• **Required action**: Every record below is to be repeated exactly, with the pictures left out.
Data shown section start
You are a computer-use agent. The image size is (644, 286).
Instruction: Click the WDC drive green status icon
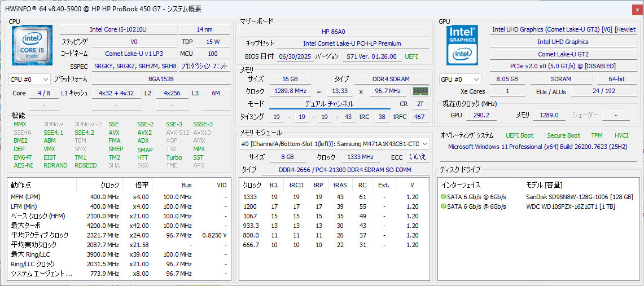point(443,206)
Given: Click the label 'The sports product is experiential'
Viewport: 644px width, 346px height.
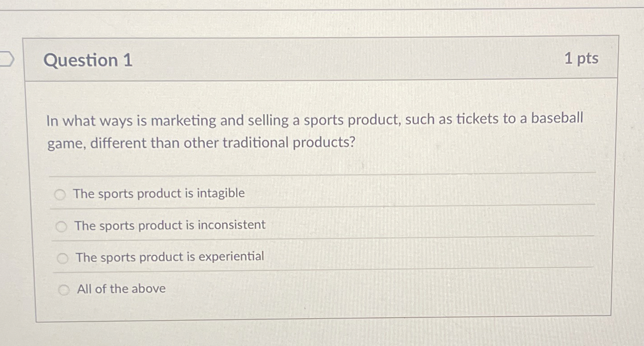Looking at the screenshot, I should (170, 257).
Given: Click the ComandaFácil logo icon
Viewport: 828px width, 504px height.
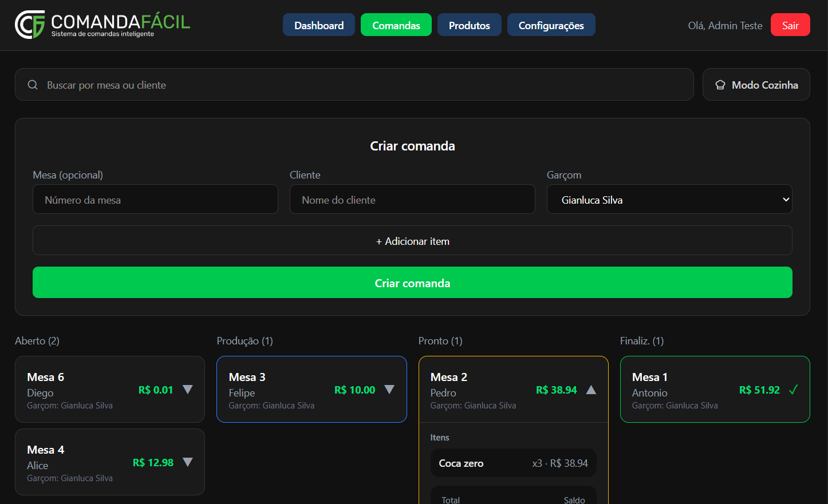Looking at the screenshot, I should pos(30,25).
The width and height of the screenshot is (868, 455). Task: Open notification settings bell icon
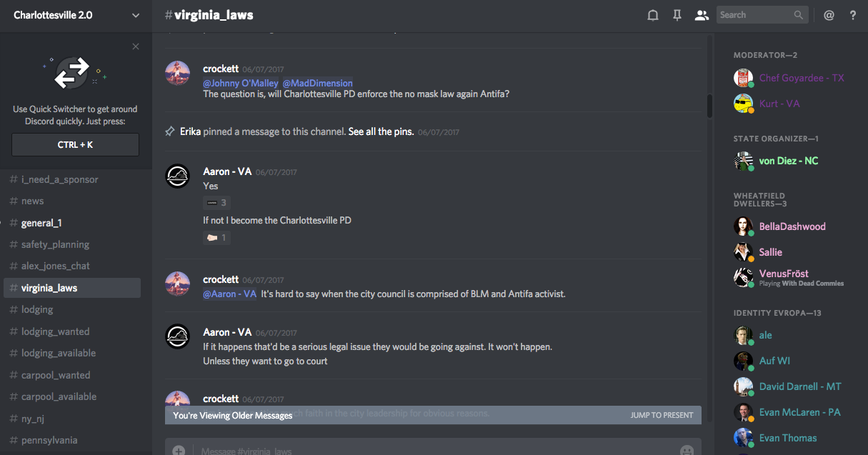652,15
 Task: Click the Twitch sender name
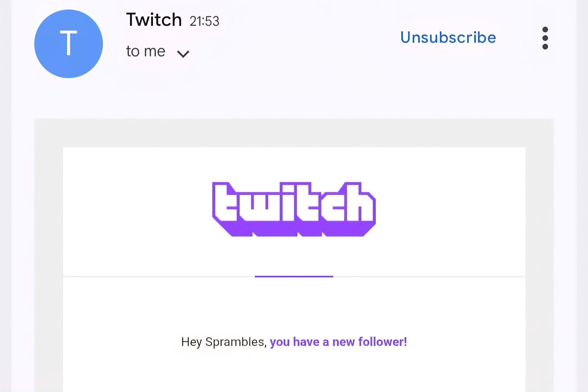point(154,20)
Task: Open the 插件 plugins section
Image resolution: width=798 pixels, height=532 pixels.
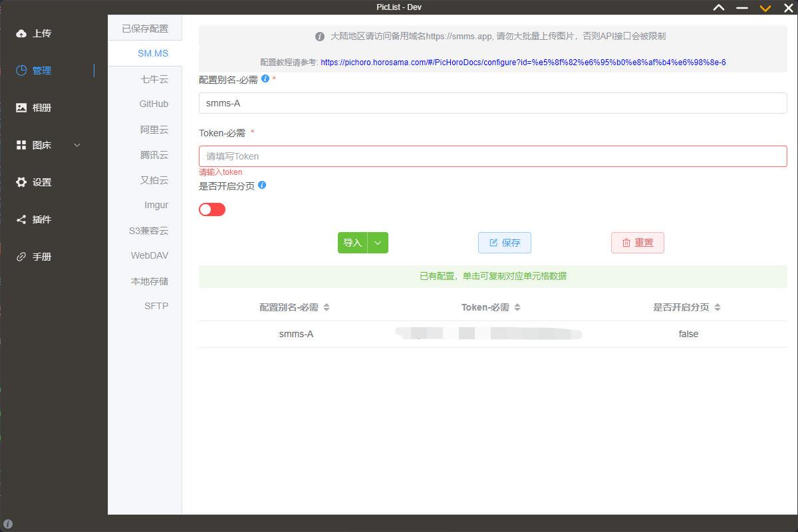Action: [35, 219]
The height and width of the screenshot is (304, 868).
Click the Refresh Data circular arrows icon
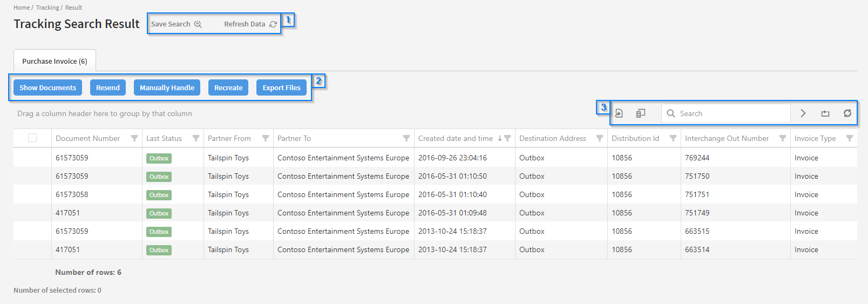point(273,24)
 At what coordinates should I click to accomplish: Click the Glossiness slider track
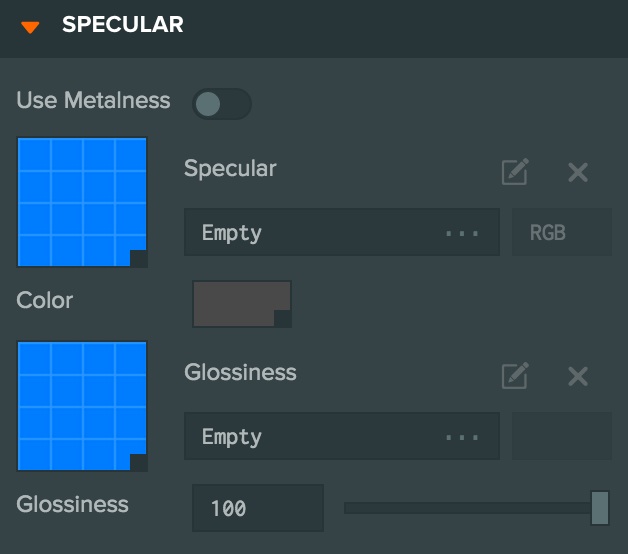pos(467,508)
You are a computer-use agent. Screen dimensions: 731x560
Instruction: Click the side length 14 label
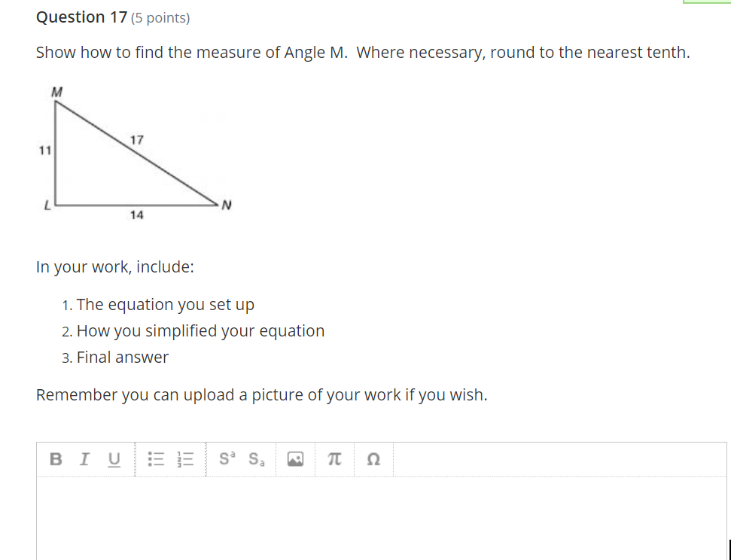pos(136,215)
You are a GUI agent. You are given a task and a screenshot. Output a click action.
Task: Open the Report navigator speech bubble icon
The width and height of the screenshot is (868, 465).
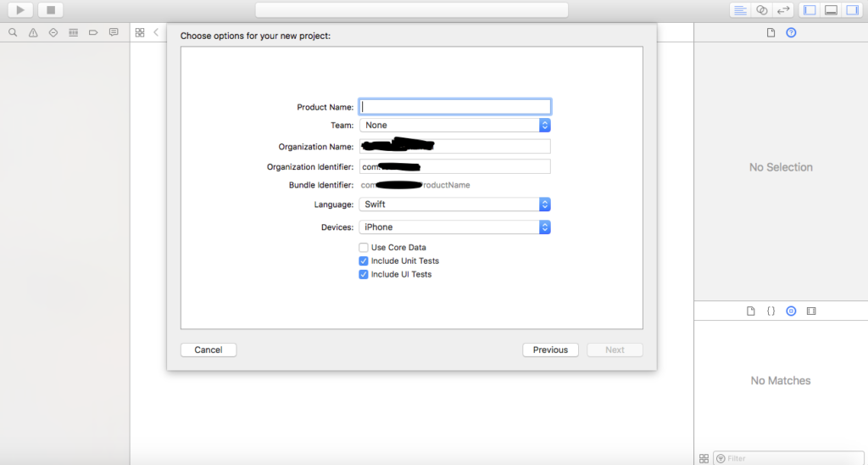click(114, 33)
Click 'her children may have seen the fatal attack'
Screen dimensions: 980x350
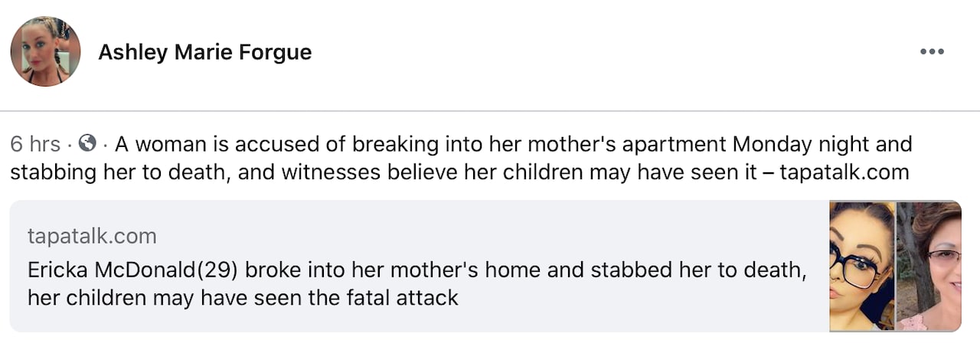click(243, 297)
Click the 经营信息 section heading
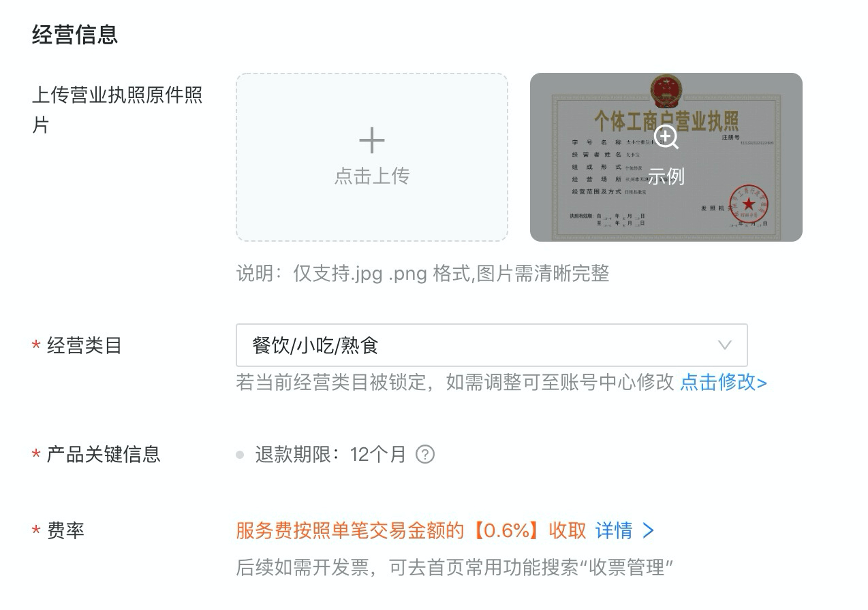 pyautogui.click(x=75, y=34)
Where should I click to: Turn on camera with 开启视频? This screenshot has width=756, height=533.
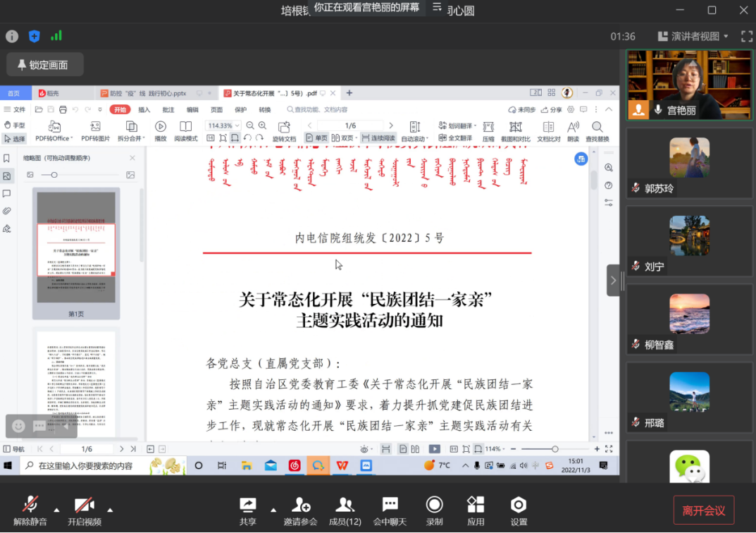(85, 510)
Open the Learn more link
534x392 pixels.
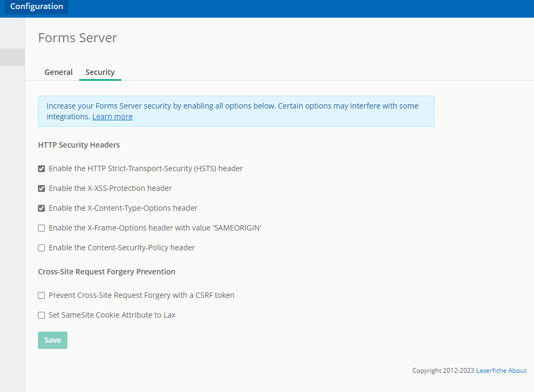point(112,117)
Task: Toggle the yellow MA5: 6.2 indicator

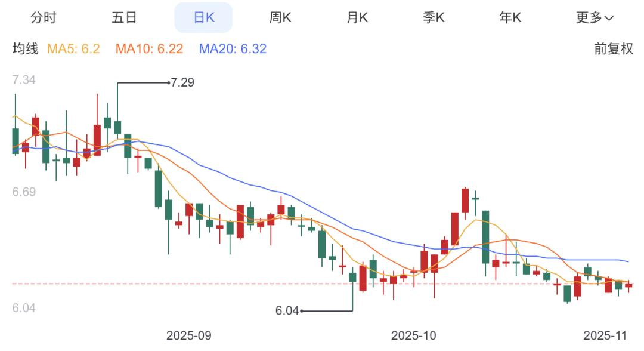Action: tap(73, 49)
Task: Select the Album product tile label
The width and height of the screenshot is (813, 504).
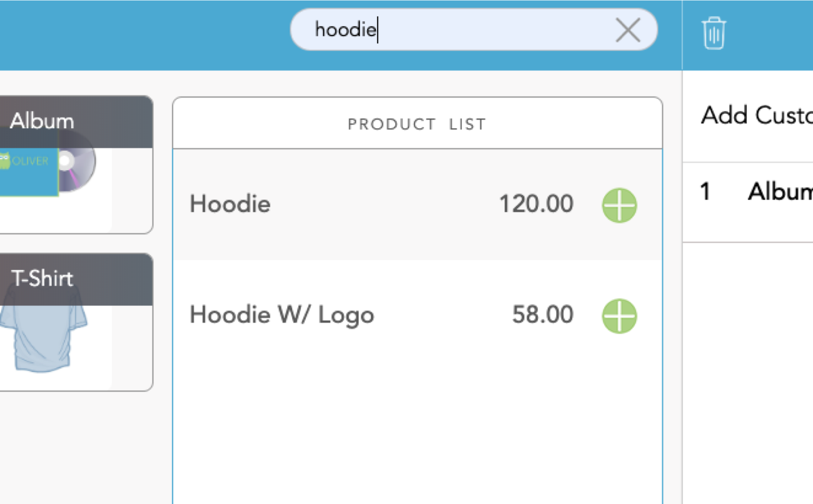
Data shown section end
• **Answer box**:
You are a computer-use agent. The image size is (644, 286).
Instruction: Click the WDC drive green status icon
point(443,206)
Given: Click the label 'The sports product is experiential'
Viewport: 644px width, 346px height.
Looking at the screenshot, I should (170, 257).
Given: Click the ComandaFácil logo icon
Viewport: 828px width, 504px height.
Looking at the screenshot, I should pos(30,25).
The width and height of the screenshot is (868, 455). Task: Open notification settings bell icon
652,15
 Task: Click the Twitch sender name
point(154,20)
Task: Open the 插件 plugins section
Image resolution: width=798 pixels, height=532 pixels.
Action: [35, 219]
The height and width of the screenshot is (304, 868).
Click the Refresh Data circular arrows icon
point(273,24)
 At what coordinates should I click to accomplish: Click the Glossiness slider track
pos(467,508)
You are a computer-use agent. Screen dimensions: 731x560
Instruction: Click the side length 14 label
pos(136,215)
You are a GUI agent. You are given a task and a screenshot. Output a click action.
Task: Open the Report navigator speech bubble icon
The width and height of the screenshot is (868, 465).
click(114, 33)
Click 'her children may have seen the fatal attack'
Screen dimensions: 980x350
click(243, 297)
Click the 经营信息 section heading
 pyautogui.click(x=75, y=34)
Where should I click to: Turn on camera with 开启视频? This screenshot has width=756, height=533.
(85, 510)
Open the Learn more link
534x392 pixels.
point(112,117)
Task: Toggle the yellow MA5: 6.2 indicator

Action: tap(73, 49)
Task: Select the Album product tile label
The width and height of the screenshot is (813, 504).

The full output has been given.